§ DATA SUPPLIED
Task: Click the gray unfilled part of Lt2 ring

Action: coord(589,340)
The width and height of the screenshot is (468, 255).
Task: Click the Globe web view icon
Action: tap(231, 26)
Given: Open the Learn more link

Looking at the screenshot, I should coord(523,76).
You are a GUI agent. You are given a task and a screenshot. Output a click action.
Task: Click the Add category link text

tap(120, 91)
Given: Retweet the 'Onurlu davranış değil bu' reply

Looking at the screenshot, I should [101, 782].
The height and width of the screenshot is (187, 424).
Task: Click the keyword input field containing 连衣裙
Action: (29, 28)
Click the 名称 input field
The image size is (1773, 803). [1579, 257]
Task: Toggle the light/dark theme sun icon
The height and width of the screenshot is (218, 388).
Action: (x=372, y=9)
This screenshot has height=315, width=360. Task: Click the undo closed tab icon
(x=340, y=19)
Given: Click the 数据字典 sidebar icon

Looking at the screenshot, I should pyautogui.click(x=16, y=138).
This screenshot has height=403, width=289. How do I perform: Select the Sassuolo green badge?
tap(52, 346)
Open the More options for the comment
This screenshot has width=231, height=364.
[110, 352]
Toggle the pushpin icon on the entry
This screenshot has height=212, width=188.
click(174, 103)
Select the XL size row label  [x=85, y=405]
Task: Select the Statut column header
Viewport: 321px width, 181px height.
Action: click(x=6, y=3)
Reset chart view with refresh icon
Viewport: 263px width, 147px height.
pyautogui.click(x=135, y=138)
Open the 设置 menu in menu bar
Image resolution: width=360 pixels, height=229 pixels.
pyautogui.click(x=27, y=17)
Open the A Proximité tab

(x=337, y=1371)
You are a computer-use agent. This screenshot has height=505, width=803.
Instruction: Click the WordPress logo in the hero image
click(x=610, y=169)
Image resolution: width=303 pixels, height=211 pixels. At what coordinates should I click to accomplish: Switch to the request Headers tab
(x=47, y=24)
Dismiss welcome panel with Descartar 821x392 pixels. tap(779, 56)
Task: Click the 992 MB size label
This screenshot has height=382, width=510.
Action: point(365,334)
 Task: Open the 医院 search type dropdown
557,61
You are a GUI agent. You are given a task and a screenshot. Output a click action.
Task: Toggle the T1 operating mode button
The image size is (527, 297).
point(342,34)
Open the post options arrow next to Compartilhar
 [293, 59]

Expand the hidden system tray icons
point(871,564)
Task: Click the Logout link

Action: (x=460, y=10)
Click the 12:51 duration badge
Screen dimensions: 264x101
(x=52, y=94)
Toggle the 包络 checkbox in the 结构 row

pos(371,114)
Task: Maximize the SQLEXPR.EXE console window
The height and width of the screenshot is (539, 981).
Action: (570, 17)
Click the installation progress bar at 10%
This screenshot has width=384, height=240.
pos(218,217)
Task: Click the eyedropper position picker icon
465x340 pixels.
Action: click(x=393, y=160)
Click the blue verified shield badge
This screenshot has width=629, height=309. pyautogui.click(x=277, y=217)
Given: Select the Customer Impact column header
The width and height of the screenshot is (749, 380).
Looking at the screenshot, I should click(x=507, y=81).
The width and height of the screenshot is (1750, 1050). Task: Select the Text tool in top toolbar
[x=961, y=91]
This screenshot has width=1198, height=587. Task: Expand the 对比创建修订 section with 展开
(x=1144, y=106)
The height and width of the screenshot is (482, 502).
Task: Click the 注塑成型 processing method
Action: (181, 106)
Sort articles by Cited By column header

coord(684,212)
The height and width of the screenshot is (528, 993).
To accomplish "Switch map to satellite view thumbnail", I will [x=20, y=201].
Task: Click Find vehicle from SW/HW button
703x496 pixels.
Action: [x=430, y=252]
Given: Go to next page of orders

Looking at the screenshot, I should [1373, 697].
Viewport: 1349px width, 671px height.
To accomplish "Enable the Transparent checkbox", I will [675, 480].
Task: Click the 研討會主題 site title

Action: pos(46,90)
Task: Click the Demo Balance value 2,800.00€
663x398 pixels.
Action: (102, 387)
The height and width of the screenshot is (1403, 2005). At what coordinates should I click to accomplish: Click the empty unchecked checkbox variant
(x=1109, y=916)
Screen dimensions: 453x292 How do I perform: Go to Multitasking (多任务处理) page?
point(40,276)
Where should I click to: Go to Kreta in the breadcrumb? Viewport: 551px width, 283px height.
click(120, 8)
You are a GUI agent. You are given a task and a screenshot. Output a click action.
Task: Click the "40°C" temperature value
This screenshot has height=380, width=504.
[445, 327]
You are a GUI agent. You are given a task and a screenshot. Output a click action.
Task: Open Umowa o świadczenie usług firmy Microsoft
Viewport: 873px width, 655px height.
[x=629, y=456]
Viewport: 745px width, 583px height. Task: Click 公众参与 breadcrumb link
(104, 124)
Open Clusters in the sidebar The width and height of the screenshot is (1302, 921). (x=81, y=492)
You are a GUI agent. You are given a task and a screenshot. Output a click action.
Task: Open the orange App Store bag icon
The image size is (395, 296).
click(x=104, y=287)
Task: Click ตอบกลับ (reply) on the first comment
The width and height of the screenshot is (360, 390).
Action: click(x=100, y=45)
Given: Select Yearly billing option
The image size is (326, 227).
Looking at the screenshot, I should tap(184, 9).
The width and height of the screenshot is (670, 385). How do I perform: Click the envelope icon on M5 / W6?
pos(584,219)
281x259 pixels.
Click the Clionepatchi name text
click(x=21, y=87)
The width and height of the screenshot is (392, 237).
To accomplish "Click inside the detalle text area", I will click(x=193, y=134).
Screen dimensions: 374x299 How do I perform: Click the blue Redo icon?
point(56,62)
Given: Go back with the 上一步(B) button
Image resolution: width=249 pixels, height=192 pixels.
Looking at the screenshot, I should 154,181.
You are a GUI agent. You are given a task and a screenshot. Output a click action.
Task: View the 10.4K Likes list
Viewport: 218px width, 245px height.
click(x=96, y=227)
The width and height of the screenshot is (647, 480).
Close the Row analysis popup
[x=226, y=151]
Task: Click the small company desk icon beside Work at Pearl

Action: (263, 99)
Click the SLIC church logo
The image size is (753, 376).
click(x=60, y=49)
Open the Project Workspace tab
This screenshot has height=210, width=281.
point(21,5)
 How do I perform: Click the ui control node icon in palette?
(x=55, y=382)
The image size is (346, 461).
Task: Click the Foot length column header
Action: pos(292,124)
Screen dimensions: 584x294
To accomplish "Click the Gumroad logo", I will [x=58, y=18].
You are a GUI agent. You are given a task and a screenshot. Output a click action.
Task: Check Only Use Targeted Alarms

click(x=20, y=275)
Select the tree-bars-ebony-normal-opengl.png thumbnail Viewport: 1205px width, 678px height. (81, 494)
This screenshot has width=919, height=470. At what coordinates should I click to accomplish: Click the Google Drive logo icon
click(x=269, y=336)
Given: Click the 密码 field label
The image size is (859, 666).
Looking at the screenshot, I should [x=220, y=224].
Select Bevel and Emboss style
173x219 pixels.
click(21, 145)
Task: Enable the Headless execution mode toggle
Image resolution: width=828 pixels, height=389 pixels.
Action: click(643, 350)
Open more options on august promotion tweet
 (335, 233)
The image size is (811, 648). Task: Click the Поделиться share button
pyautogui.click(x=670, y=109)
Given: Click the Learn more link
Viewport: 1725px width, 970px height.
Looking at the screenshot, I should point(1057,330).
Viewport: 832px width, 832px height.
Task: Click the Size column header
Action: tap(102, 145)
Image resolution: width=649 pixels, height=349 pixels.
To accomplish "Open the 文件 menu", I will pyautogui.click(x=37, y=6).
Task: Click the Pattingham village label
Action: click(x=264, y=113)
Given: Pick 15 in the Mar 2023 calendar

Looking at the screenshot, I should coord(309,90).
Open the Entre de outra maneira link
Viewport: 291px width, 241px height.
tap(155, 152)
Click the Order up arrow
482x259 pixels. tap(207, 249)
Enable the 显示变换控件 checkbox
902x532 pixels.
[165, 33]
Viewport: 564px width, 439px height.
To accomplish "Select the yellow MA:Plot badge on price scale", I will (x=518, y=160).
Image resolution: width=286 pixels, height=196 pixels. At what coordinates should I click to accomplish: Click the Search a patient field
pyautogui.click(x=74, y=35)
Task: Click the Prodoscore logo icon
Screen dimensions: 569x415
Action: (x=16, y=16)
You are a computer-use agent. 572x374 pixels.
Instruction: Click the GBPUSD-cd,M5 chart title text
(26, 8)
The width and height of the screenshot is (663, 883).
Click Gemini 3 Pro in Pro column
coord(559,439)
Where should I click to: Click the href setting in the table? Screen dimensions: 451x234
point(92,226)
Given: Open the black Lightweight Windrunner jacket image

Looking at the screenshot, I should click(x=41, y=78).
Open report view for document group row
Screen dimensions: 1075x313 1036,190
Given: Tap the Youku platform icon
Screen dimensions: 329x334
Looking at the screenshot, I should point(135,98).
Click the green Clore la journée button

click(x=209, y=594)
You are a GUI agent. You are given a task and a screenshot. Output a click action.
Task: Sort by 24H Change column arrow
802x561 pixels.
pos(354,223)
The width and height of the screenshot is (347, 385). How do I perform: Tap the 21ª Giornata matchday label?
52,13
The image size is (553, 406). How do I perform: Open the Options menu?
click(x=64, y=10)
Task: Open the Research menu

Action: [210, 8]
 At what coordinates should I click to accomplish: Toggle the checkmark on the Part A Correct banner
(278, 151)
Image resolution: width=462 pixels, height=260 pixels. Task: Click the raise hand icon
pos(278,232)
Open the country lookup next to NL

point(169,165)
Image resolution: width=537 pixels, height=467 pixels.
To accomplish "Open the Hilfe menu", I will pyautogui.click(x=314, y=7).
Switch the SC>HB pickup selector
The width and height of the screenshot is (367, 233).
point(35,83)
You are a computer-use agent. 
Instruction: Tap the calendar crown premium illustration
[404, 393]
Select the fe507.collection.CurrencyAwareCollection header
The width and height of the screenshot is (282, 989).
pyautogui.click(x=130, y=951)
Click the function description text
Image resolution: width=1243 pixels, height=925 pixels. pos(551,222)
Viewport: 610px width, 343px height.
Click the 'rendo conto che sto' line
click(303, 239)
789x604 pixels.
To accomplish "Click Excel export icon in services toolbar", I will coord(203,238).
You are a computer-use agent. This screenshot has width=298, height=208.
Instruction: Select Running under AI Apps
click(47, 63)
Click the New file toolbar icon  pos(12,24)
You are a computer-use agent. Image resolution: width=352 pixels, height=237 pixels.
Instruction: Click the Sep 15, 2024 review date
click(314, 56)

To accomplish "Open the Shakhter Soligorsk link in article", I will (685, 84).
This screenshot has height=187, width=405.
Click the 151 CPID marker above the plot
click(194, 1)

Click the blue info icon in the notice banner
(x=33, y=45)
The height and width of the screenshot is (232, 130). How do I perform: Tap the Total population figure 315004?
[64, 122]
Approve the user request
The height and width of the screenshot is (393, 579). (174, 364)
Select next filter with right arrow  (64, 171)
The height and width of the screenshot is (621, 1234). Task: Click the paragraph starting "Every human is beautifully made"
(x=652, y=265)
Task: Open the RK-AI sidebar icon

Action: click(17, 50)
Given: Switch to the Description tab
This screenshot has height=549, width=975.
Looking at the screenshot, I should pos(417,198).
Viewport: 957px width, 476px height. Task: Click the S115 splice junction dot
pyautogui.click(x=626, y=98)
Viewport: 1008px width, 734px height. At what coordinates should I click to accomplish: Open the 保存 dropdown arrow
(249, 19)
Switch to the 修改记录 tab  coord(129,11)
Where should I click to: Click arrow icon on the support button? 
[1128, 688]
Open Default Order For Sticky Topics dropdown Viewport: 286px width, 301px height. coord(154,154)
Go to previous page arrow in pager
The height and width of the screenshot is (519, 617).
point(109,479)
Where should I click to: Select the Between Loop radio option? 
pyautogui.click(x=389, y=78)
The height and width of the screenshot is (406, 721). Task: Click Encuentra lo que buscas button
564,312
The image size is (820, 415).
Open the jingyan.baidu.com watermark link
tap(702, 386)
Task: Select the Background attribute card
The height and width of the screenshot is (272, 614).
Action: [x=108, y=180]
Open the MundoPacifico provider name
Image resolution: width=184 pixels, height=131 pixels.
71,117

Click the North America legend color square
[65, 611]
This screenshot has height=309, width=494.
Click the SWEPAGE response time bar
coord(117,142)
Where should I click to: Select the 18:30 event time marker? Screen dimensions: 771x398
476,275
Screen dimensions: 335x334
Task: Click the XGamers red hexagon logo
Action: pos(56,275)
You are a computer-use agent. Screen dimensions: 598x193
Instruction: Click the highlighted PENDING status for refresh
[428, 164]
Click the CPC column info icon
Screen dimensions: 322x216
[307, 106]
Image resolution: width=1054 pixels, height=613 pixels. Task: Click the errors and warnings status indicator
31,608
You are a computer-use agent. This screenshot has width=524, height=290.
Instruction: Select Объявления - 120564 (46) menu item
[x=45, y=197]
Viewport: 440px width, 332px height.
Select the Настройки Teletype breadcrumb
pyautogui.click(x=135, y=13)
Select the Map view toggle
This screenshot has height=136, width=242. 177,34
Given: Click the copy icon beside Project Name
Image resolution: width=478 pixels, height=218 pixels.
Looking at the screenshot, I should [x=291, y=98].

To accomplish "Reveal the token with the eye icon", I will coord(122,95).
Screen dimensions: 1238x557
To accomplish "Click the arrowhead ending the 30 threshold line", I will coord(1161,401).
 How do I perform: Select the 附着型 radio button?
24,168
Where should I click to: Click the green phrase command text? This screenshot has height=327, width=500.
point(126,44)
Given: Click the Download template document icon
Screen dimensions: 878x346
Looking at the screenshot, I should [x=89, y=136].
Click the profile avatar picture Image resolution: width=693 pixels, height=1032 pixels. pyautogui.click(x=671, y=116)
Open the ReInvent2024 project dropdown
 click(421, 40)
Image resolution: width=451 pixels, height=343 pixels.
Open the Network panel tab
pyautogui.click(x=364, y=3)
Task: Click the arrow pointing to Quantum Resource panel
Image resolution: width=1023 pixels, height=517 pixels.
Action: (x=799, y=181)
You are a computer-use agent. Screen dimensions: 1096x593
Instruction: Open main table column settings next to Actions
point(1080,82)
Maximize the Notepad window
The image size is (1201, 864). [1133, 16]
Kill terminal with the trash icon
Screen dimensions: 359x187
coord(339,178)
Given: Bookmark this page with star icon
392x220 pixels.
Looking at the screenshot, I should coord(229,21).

§ TRY IT
Using the data above, return each line that includes the word "comment".

§ WRITTEN SOLUTION
Open the More options for the comment
Task: Click ตอบกลับ (reply) on the first comment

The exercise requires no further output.